Reproduce the text on youth unemployment and vocational training in Sri Lanka word for word, from start to finish.

§ Excerpted text
- - - -

In his manifesto, the President has clearly defined his approach to eliminate the mismatch currently prevailing in graduate programs of Sri Lankan universities. He has plans to introduce more practical graduate programs suited to the market forces rather than going on with what universities offer at present.

Rural youth unemployment is a hidden and widespread segment in Sri Lanka. According to available information the largest number of unemployed youth is from rural areas, which is recorded as approximately over 350,000.

However, statistically unaccounted persons still living with families who have not claimed that they are looking for work can escalate this figure. Usually this group of youth is primarily educated up to secondary school level or even less.

Effective option

Often, the majority of this group cannot be motivated for the jobs available in urban areas. Almost all in this category speak only the Sinhalese language and do not possess any skills. Also, it is difficult for them to adjust to city life, hence, even if they are offered jobs, they tend to abandon them and return to the villages in a short period.

The segment of urban youth usually has better opportunities than the rural segment.

It is reported that these urban youth are choosy about their jobs and have unrealistic salary and other demands. Although more employment opportunities are available in urban areas, this attitude of many deprives them of the available job opportunities.

Technical and vocational training is considered as a very effective option for the youth after they sit the GCE Ordinary Level or GCE Advanced Level examination, or even for dropouts of middle school.

If the training is programmed to match the requirements of the job market, vocational training is one of the best choices to tackle the issue of first time job seekers. No doubt the few state institutions are trying their best to offer courses as a qualification to the youth.

However, it is imperative to reevaluate that the courses offered are up to date and contemporary in order to ascertain that the students are motivated enough to continue in the same line of vocation after the completion of the program.

This is because some students seek jobs elsewhere even after vocational qualifications due to varied reasons. Most students do not value the training offered free which otherwise none of them can afford at a private institution.

It is also important to appraise whether these vocational training programs enhance the employability of the students.

- - - -

§ Data shown
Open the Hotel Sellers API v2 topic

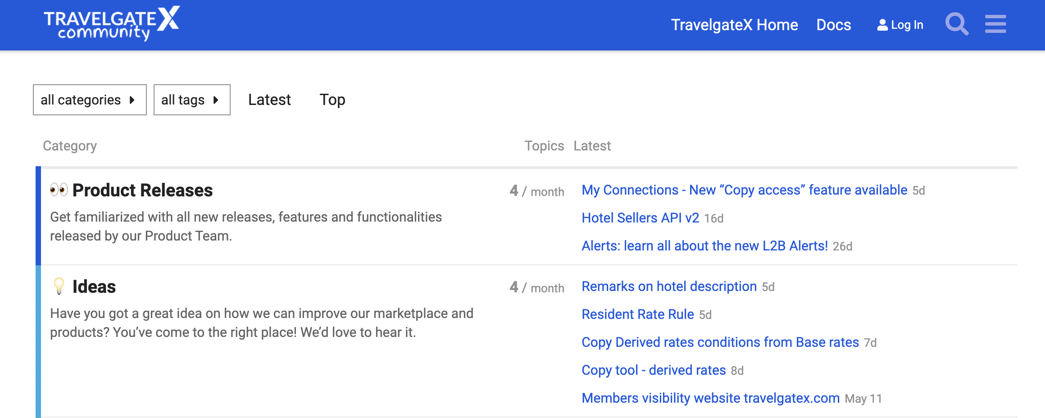[x=640, y=218]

- - - -

§ Output below
In his manifesto, the President has clearly defined his approach to eliminate the mismatch currently prevailing in graduate programs of Sri Lankan universities. He has plans to introduce more practical graduate programs suited to the market forces rather than going on with what universities offer at present.

Rural youth unemployment is a hidden and widespread segment in Sri Lanka. According to available information the largest number of unemployed youth is from rural areas, which is recorded as approximately over 350,000.

However, statistically unaccounted persons still living with families who have not claimed that they are looking for work can escalate this figure. Usually this group of youth is primarily educated up to secondary school level or even less.

Effective option

Often, the majority of this group cannot be motivated for the jobs available in urban areas. Almost all in this category speak only the Sinhalese language and do not possess any skills. Also, it is difficult for them to adjust to city life, hence, even if they are offered jobs, they tend to abandon them and return to the villages in a short period.

The segment of urban youth usually has better opportunities than the rural segment.

It is reported that these urban youth are choosy about their jobs and have unrealistic salary and other demands. Although more employment opportunities are available in urban areas, this attitude of many deprives them of the available job opportunities.

Technical and vocational training is considered as a very effective option for the youth after they sit the GCE Ordinary Level or GCE Advanced Level examination, or even for dropouts of middle school.

If the training is programmed to match the requirements of the job market, vocational training is one of the best choices to tackle the issue of first time job seekers. No doubt the few state institutions are trying their best to offer courses as a qualification to the youth.

However, it is imperative to reevaluate that the courses offered are up to date and contemporary in order to ascertain that the students are motivated enough to continue in the same line of vocation after the completion of the program.

This is because some students seek jobs elsewhere even after vocational qualifications due to varied reasons. Most students do not value the training offered free which otherwise none of them can afford at a private institution.

It is also important to appraise whether these vocational training programs enhance the employability of the students.